Y, a pesar de su vida, se ganó el respeto del fútbol y de deportistas de otras disciplinas como el rugby, que le rindieron un emocionado tributo que nunca podría explicar su lado oscuro.

Porque Maradona fue el héroe que todos quisimos ser, porque fue el villano que también nosotros podemos llegar a ser y porque es el mito de los que nada tienen ni esperan de nosotros, los que nos permitimos juzgar si estamos de acuerdo o no con lo que Jul y Gan sienten por Diego Armando Maradona Franco.

Maradona es fútbol y es vida. Es el dios más humano porque nos permite alcanzar la gloria y nos ofrece el perdón a través de su sacrificio. Maradona nos enseñó que Dios es imperfecto, y por eso su religión es la única que podría unirnos a todos.  Sí, Maradona murió por nosotros, para señalarnos el camino de la virtud y del pecado como un único camino de perfección. Porque la perfección es la imperfección de ser humanos, la compasión y la misericordia, las únicas que nos harán seguir caminando. Lo contrario es elitismo, irrealidad.
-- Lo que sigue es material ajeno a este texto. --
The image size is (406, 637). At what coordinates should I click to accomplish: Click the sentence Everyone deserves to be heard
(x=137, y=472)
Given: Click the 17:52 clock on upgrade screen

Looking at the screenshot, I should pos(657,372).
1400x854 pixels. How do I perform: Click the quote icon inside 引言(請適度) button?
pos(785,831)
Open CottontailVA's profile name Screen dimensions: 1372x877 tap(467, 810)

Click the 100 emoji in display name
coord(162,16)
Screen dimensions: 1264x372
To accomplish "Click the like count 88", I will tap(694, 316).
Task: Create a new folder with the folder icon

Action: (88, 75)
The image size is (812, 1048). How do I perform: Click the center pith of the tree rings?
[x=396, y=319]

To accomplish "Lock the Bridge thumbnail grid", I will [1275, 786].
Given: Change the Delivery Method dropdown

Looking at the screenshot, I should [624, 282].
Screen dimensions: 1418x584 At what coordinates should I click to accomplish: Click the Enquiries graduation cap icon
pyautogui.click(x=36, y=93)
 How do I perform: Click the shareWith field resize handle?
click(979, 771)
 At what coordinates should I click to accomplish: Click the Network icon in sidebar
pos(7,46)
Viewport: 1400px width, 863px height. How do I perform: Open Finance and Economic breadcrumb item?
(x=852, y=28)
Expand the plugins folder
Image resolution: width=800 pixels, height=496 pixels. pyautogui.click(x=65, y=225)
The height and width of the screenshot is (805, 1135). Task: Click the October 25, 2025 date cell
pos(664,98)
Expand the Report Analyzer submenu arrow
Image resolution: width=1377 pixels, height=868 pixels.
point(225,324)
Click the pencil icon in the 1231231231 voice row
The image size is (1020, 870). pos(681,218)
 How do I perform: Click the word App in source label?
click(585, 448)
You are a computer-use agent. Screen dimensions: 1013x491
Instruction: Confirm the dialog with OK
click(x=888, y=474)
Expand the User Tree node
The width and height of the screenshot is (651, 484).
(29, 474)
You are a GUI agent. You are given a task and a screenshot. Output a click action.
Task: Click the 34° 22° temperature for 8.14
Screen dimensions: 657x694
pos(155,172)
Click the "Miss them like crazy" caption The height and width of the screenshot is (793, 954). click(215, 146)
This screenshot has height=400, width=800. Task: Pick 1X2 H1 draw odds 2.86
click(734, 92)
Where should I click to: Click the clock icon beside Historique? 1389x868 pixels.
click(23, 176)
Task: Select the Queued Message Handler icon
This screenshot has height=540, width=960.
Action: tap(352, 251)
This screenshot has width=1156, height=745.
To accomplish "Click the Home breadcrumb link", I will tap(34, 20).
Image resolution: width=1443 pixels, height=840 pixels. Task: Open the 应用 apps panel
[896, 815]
Maradona representa a un fútbol de héroes del pueblo y por eso su entierro fue como merece alguien que es de todos. No sé quién ha sido el mejor futbolista del mundo, pero ni el sepelio de Di Stéfano ni el de Cruyff pueden compararse. Y no me imagino igual ni el de Ronaldo ni el de Messi, héroes de la fría época cuantitativa. Ni tampoco el de Pelé, un futbolista que también salió de las favelas pero que con el paso del tiempo las olvidó.

Qué triste que sean los entierros los que calibren la grandeza de algunas personas que, como Maradona fueron ni más ni menos que el fiel reflejo de nosotros. Queramos o no. Por eso, gracias, Diego, por las maravillas que hiciste con balones de reglamento, naranjas o bolas de papel. Gracias por mostrarnos tu profunda humanidad, por abrirme los ojos. Tantas veces. De tantas formas.